At the end of my MA program, I wanted to be an academic with a specialization in religion. However, the University of Hyderabad does not have an academic who works on religion. Hence, I had to make a move to the Indian Institute of Technology in Bombay to pursue my doctoral thesis in the sociology of religion.
It was during my post-graduation experience that I observed student groups on campus and noticed their active involvement in matters of mainstream politics across India—not only fiercely contesting issues of religion and caste, but also organizing themselves on lines of religious, caste, and political ideologies.
Examining Missions and Medicine in India
Researching minority religious communities against the backdrop of the thoroughly diverse social context of India was what interested me most. A cursory look at the social science scholarship in India informs us that Indian Christianity and Indian Christian communities are largely under-represented. Unlike the West, Indian secular universities do not have religious studies departments—or schools of divinity—with a few exceptions.

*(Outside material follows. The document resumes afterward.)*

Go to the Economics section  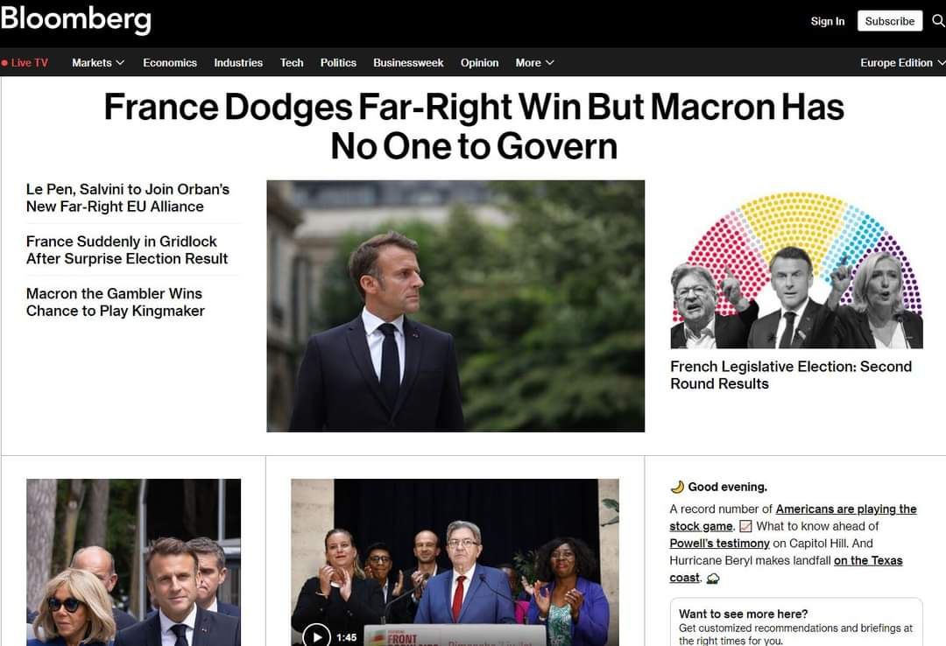(x=170, y=63)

At the same time, religion and caste have been at the core of mainstream politics and public debates in India for the past three decades or so. In that sense, research on Indian Christians (particularly Dalit Christians) gives me perspectives and ideas to analyze Indian society, both historically and, today, from the margins.
My research engages with the interaction between medical missions on the one hand and local systems of social stratification, power relations, gender stereotypes, and religious perceptions over body and illness on the other. It is this interaction between these two paradigms that has directly affected the debates on public health in India. The contemporary medical field that we see in India is nothing but a historical result of the interaction between these two paradigms. British colonial medicine played a crucial role in reforming public perceptions of heath, illness, healing, and its biological sources, and in a way moving away from deep-rooted religious perceptions of health and illness.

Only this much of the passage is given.